Dr. Emmas Chemielabor

Chemie verständlich erklärt.

Das Chemische Gleichgewicht

Geschrieben am | 30. 03. 10

Driftign von Richard0 mit CC-Lizenz

In den Kommentaren zu meinem letzten Post schlug Lillinger vor, dass ich darüber schreibe, dass alle Systeme ein Gleichgewicht anstreben.

Das beherrschende Prinzip der Chemie ist der Gleichgewichtszustand. Alle Reaktionen die statt finden, tun dies, weil die teilnehmenden Substanzen einen einergiereicheren Zustand haben als die entstehenden Produkte. Nimmt man als Analogie ein Gebirge, so beschreibt das Gebirge die Energie aller möglichen chemischen Zustände einer Reaktion. Auf einem Berg oben ist ja nicht viel Platz, deshalb rutscht man leicht ins Tal hinab dort muss man weniger aufpassen (sprich Energie aufwenden um sich fest zu halten). Was die Substanzen einer Reaktion wollen ist der Aufenthalt im Tal (niedrige Energie). Dieses wird mit dem Begriff Gleichgewicht bezeichnet. Die Täler sind übrigens wunderbare Orte, mit saftigen Wiesen, schattigen Bäumen, vielleicht mit einem kleinen Bach in dem man Schiffchen fahren lassen kann.

Wie auch in einem Alpentaldorf, wo es Leute gibt die aus diesem Dorf den Berg hoch klettern, so gibt es auch in Rekationen immer wieder Moleküle die zurück zu den Ausgangssubstanzen reagieren. Allerdings ist die Zu- und Abwanderung ungefähr gleich, so dass sich an der Gesamtzahl an Produktmolekülen oder Personen nichts ändert. Es scheint Stillstand zu herrschen. Bei manchen Reaktionen gibt es diese Abwanderung nicht, vor allem wenn ein Teil der Produkte einen anderen Aggregatszustand hat als die Ausgangssubstanzen.

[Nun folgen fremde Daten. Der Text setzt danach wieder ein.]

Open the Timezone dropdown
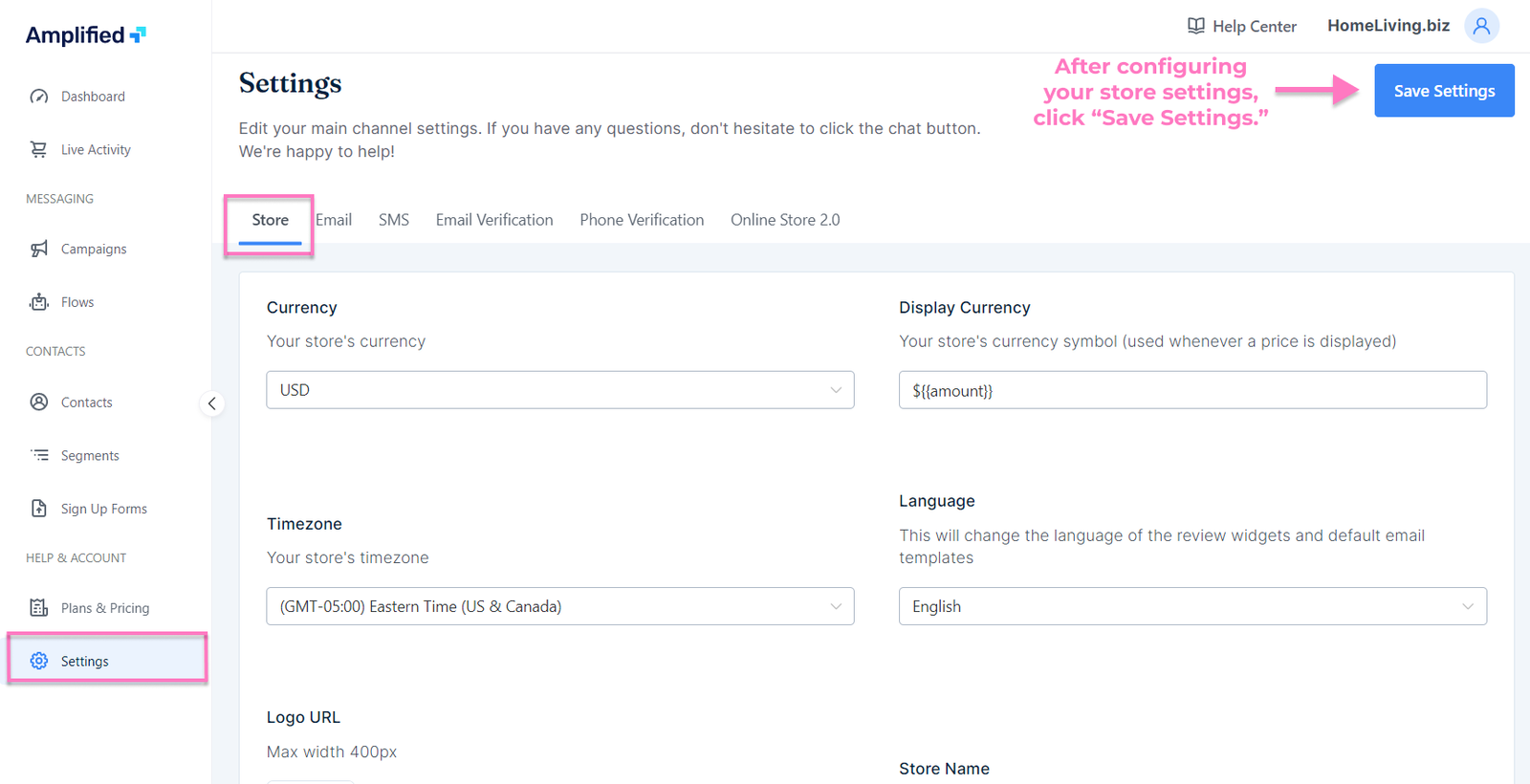Viewport: 1530px width, 784px height. click(x=559, y=606)
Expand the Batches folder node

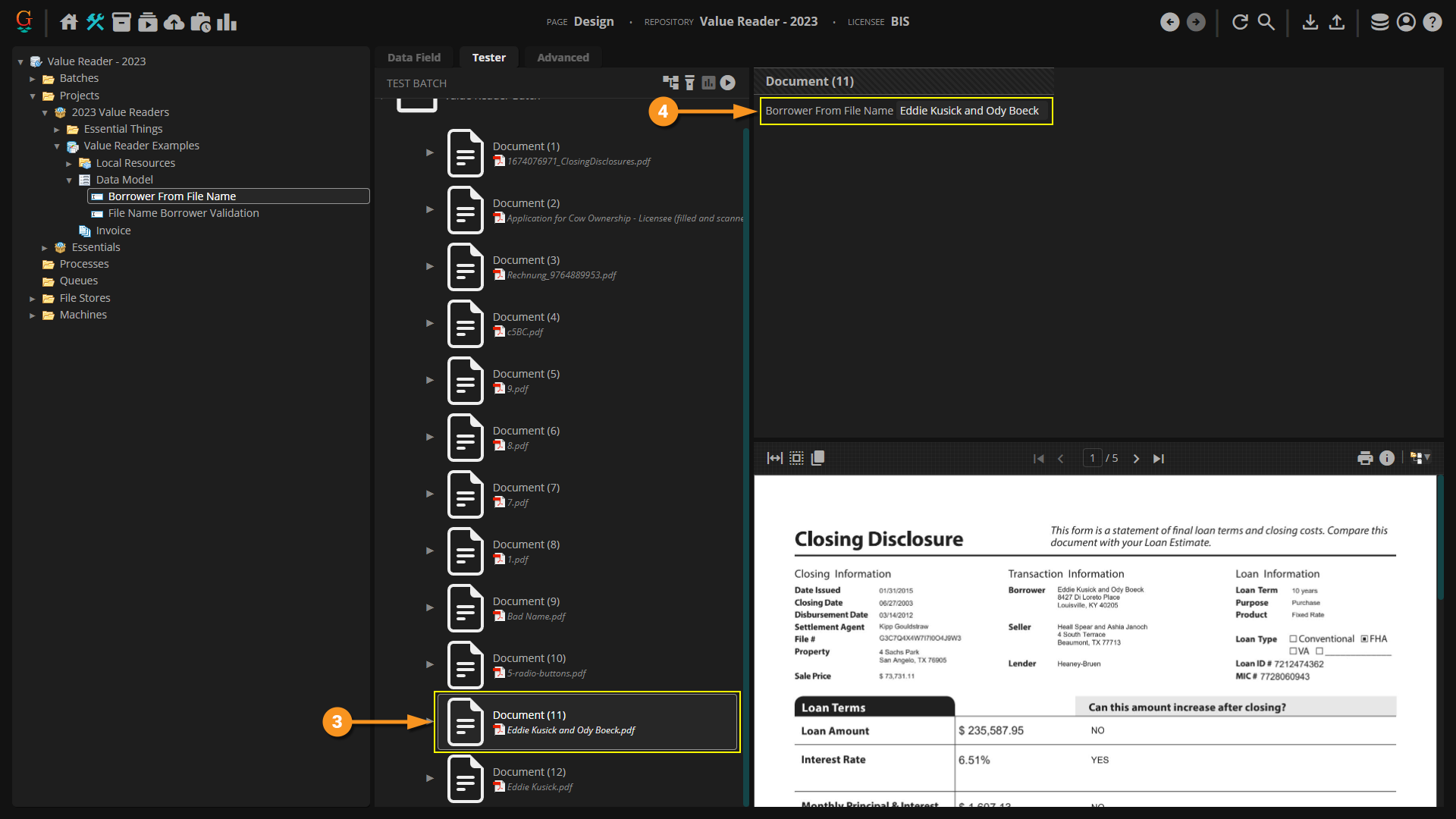pos(33,79)
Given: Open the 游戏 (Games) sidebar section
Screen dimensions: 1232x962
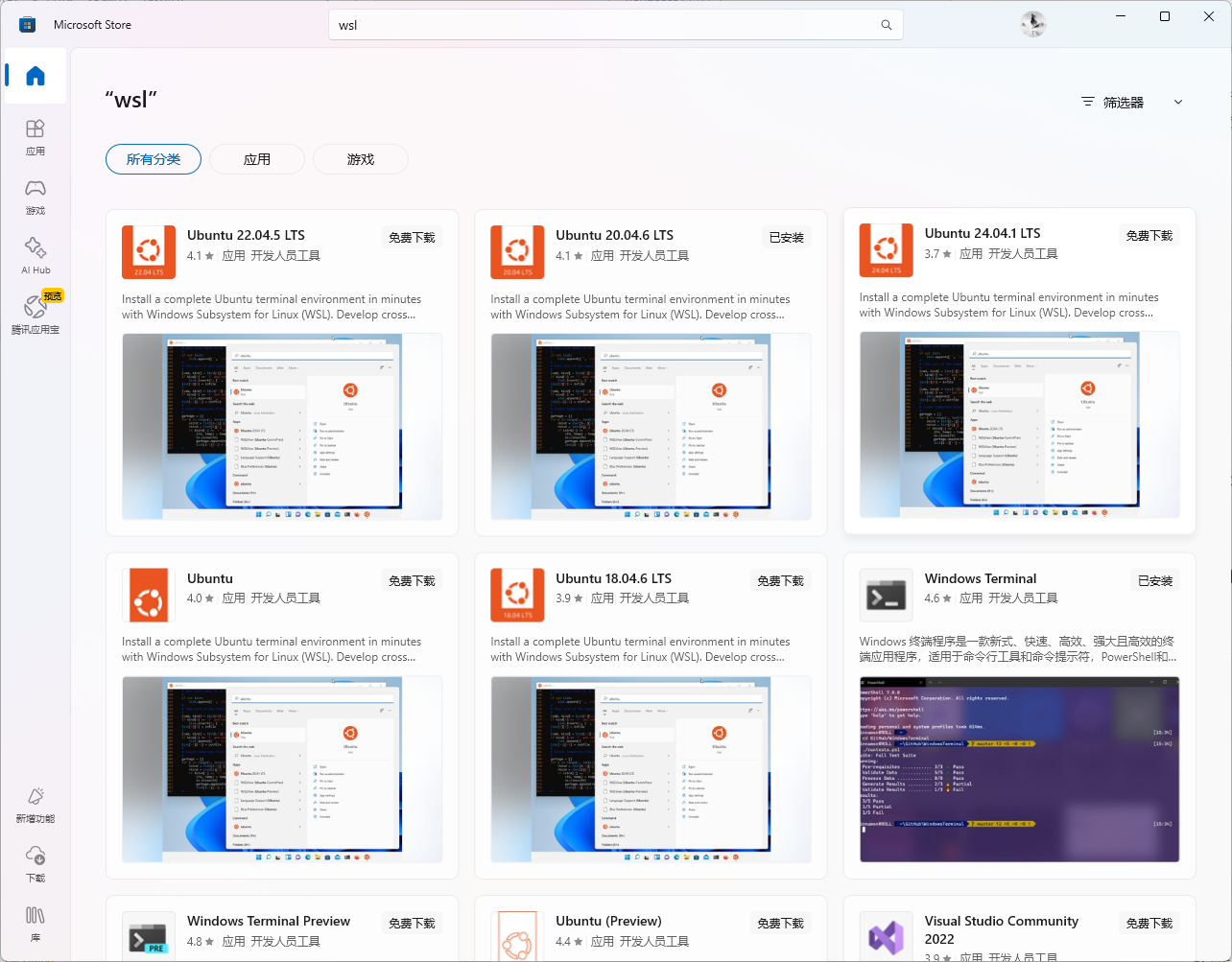Looking at the screenshot, I should [36, 196].
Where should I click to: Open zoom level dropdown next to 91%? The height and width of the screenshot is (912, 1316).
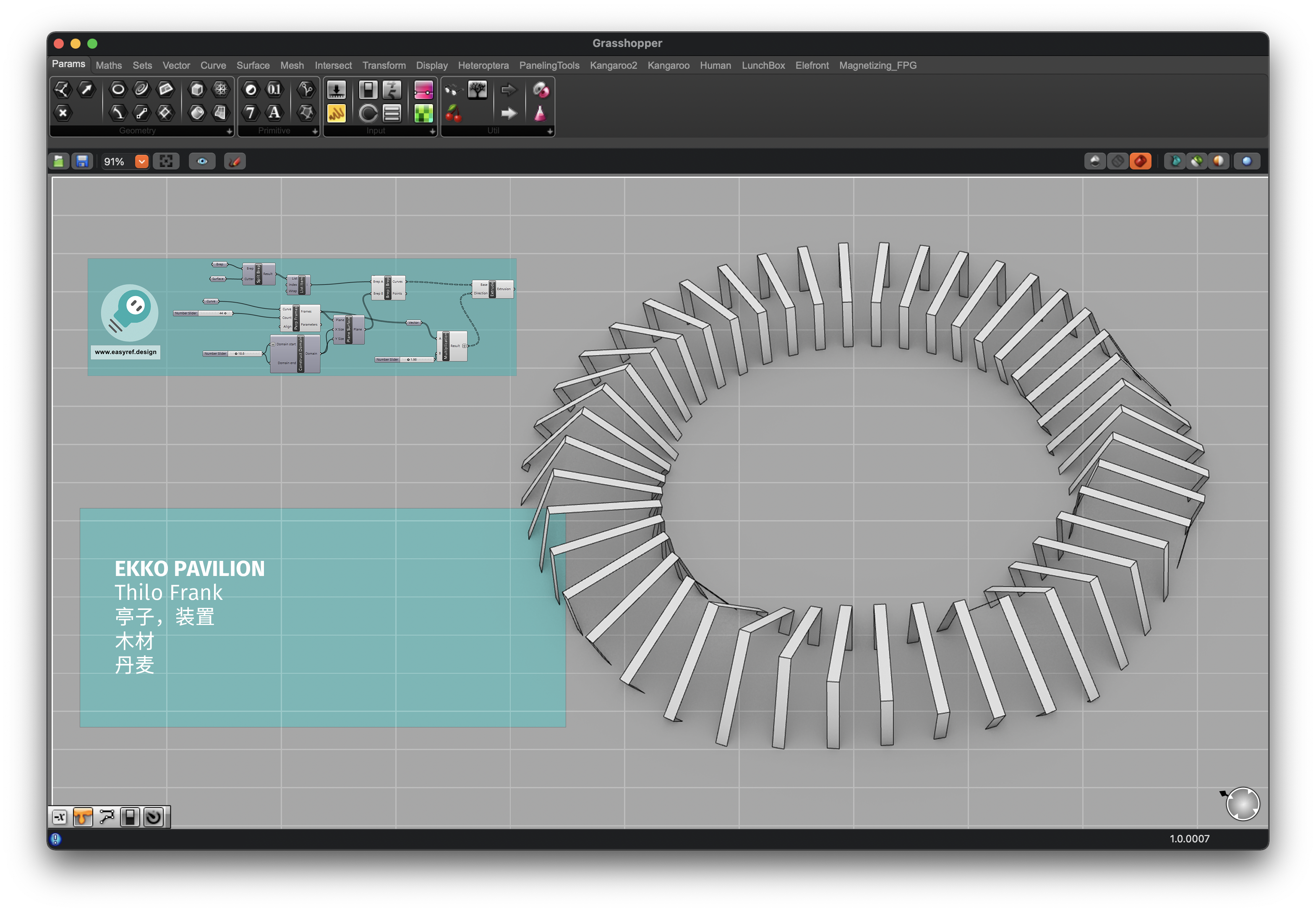[142, 162]
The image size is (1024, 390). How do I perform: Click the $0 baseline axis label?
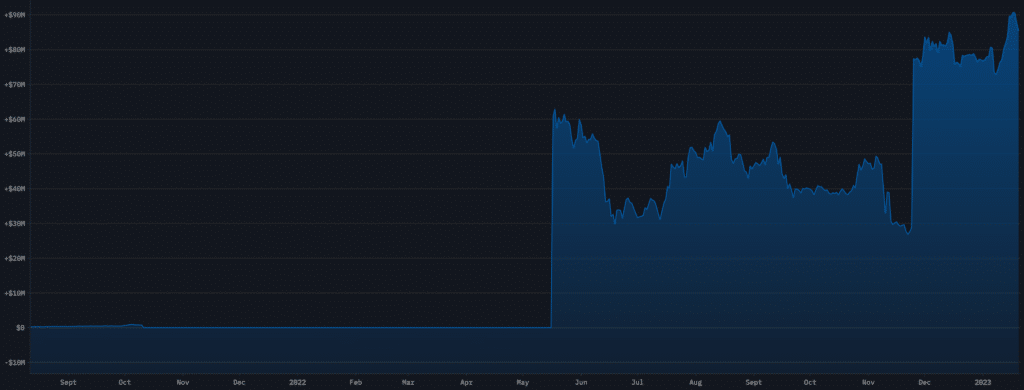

Der Abstieg von einem Berg in ein Tal, ist eine sehr idealisierte Variante um Reaktionsverläufe zu beschreiben, denn tatsächlich gibt es von jeder Hochebene aus, auf der sich die Ausgangssubstanzen befinden, hin zum Tal einen mehr oder weniger kleinen Berg der überwunden werden muss eh man ins Tal kommt. Je schwieriger der Aufstieg auf diesen Berg ist, desto weniger Leute, oder Moleküle, wagen die Reise in das Tal. Es gibt auch nicht so schöne Täler, die nicht so tief liegen, welche aber einfacher zu erreichen sind weil dort kein hoher Berg zu überwinden ist, dort wohnen dann faule (metastabile) Menschen. Dieser Berg vor dem Abstieg ins Tal wird Aktivierungsenergie gennannt. Das kommt daher, dass ich einen Reaktionsmischung mit so viel Energie ausstatten muss, dass die Moleküle aktiv werden und diesen Berg überwinden. Wenn es mehrere Möglichkeiten gibt, kann ich über die energetische Ausstattung bestimmen welches Tal meine Moleküle bevölkern.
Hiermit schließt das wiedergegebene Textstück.